I’m not 100% sure if the question actually addresses my problem so let me restate it:
I am trying to get the Jacobian of an input batch to an RNN(nn.Module), but after calling output.grad() the input.grad is still None. I closed in on what I think the problem is with these strategies:
- I double checked the input and all of the model parameters require grad
- I went from the outputs (which have a grad_fn) back through the model to find the last param whose param.grad is None.
This last gradless param is the net.activs parameter which gets replaced on every RNN step with a new nn.Parameter instance containing the activation values:
class RNN(nn.Module):
def __init__(self,many,args):
# ...
self.requires_grad = None # set this appropriately before forward pass to know how to
def reset(self, batch_size=None):
"""reset internal batch activation tensors which arent learnable model params"""
if batch_size is None:
batch_size = self.batch_size
else:
self.batch_size = batch_size
if self.n_hidden > 0:
self.activs = nn.Parameter(torch.zeros(batch_size, self.n_hidden, dtype=self.dtype))
else:
self.activs = None
self.outputs = nn.Parameter(torch.zeros(batch_size, self.n_outputs, dtype=self.dtype))
def forward(self, inputs):
inputs = torch.tensor(inputs, dtype=self.dtype)
activs_for_output = self.activs
if self.n_hidden > 0:
# recurrent loopdeloop
for _ in range(self.n_internal_steps):
self.activs = nn.Parameter(self.activation(
self.hidden_responses * (
self.input_to_hidden(inputs) +
self.hidden_to_hidden(self.activs) +
self.output_to_hidden(self.outputs)
) + self.hidden_biases)).requires_grad_(self.requires_grad)
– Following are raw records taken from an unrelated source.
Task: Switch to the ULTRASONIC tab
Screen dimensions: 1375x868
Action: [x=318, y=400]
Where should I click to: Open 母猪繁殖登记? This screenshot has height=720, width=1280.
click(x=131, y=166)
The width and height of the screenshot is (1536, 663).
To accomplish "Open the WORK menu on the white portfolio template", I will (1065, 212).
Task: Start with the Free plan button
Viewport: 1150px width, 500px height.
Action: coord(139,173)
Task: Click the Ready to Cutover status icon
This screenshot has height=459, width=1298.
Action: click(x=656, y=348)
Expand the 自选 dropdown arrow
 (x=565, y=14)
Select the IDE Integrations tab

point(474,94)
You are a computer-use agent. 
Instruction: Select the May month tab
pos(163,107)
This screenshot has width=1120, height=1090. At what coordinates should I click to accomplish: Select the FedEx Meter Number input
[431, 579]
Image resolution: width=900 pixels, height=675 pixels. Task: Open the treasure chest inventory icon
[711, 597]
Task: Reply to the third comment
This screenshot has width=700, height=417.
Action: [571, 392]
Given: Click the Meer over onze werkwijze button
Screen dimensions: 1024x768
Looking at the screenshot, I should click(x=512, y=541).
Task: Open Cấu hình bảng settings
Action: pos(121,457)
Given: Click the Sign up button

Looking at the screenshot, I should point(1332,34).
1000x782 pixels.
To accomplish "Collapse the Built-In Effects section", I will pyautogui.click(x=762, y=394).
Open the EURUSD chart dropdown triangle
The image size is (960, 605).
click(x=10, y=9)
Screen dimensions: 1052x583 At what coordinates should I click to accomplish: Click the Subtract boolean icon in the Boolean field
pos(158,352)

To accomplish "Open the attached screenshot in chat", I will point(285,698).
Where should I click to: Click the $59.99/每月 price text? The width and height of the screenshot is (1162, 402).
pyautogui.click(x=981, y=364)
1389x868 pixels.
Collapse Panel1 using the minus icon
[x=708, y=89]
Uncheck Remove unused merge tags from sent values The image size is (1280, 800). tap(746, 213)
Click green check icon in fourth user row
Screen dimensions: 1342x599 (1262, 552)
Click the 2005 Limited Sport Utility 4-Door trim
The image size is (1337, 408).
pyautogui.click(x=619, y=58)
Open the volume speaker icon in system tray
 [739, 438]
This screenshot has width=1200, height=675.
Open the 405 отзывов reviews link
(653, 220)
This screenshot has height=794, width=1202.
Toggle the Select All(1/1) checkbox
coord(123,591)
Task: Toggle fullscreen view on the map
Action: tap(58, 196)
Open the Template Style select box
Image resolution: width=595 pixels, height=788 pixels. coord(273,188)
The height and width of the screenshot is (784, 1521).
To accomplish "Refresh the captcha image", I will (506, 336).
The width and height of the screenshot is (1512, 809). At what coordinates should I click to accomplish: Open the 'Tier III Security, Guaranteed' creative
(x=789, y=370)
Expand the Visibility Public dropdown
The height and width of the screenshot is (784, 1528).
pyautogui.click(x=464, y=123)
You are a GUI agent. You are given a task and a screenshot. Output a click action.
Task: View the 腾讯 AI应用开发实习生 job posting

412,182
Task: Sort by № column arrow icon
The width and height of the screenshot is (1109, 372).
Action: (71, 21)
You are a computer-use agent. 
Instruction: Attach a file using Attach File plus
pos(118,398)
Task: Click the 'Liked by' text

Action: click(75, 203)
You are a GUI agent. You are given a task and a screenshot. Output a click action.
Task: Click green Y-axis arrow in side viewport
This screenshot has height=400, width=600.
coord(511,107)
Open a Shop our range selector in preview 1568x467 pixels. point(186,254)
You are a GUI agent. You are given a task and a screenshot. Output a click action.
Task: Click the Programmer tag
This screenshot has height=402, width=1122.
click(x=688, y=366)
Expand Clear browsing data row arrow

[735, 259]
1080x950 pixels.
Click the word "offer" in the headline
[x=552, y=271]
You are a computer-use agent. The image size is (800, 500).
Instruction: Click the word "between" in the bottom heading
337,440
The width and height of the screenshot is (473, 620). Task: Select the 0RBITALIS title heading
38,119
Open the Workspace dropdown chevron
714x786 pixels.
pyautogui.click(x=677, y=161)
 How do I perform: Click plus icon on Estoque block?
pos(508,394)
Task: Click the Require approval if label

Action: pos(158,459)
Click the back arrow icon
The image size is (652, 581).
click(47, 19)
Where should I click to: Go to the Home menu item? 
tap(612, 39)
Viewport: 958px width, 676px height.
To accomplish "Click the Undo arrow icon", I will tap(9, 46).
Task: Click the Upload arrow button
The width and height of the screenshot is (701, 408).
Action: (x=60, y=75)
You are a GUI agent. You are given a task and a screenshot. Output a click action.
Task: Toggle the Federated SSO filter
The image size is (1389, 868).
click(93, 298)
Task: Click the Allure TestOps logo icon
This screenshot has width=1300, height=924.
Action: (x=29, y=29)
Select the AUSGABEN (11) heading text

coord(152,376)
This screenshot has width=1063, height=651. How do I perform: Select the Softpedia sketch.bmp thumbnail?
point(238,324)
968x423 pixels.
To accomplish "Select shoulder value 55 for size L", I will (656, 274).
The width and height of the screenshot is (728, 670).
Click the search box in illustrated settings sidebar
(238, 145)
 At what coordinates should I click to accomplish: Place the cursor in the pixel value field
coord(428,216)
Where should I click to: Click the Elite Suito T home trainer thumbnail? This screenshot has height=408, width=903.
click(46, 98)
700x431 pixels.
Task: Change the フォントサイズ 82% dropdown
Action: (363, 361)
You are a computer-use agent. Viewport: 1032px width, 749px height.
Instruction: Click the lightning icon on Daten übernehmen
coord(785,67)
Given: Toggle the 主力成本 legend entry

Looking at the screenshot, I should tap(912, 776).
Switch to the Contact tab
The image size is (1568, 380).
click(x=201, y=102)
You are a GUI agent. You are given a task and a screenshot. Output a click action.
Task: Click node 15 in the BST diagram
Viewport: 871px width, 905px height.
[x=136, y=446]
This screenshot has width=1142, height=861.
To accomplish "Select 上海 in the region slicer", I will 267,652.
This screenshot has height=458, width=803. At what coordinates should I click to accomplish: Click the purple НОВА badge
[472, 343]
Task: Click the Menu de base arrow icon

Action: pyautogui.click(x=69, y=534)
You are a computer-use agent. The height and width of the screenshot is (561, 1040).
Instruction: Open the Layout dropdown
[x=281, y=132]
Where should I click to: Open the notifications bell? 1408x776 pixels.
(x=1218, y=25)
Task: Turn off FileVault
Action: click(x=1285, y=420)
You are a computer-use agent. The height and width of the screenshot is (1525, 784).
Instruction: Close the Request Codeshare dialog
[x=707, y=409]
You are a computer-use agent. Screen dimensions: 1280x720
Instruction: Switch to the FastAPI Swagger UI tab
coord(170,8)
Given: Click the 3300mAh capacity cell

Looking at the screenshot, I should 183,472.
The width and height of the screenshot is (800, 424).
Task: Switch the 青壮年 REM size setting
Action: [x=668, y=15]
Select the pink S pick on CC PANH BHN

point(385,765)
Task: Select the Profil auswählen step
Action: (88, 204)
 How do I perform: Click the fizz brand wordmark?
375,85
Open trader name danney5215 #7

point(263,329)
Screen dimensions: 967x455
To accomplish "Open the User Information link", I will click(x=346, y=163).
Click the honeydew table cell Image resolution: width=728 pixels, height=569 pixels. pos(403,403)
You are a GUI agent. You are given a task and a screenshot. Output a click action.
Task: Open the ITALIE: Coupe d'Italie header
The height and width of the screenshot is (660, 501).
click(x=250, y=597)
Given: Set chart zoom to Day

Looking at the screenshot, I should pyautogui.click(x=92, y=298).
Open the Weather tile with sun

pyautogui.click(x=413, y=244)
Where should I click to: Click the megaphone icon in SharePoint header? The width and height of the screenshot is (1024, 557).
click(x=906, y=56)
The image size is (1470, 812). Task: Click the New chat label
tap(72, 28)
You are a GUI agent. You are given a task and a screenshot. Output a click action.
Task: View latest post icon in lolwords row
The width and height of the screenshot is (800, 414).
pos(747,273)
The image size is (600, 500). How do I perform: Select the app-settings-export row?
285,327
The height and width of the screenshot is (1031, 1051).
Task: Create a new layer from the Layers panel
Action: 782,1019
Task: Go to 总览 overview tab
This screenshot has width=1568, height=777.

if self.use_current_activs:
activs_for_output = self.activs
output_inputs = (self.input_to_output(inputs) +
self.output_to_output(self.outputs))
if self.n_hidden > 0:
output_inputs += self.hidden_to_output(activs_for_output)
self.outputs = nn.Parameter(self.activation(
self.output_responses * output_inputs + self.output_biases)).requires_grad_(self.requires_grad)
return self.outputs
def main():
net = RNN()
net.requires_grad_(True)
net.requires_grad = True
# try to get jacobian of probe batch
inputs = torch.rand(batch_size, features).requires_grad_(True)
outputs = net(inputs)
outputs.backward(torch.ones_like(outputs))
# forward
assert states.requires_grad == True
assert net.activs.requires_grad == True
assert net.outputs.requires_grad == True
assert actions.requires_grad == True
# backward
assert net.outputs.grad is not None # net.outputs == outputs
assert net.activs.grad is not None # <---- the error if I remove all nn.Parameter() wraps above
assert states.grad is not None # <---- my error
jacobian = states.grad.clone().detach().view(batch_size, -1).cpu().numpy()
I think the problem is that I replace the net.activs parameter with a new instance several times during net.forward, and refer to it on successive forward passes. Should I not set this parameter as an attribute of the model? If yes, how else should I cache it?
What I’ve tried:
- See the alternative error in above code: try not to use nn.Parameters, leading to the output having no grad
- replace self.activs(/outputs) assignments by self.activs[:], yielding: RuntimeError: leaf variable has been moved into the graph interior
I will try caching these Tensors somewhere else now.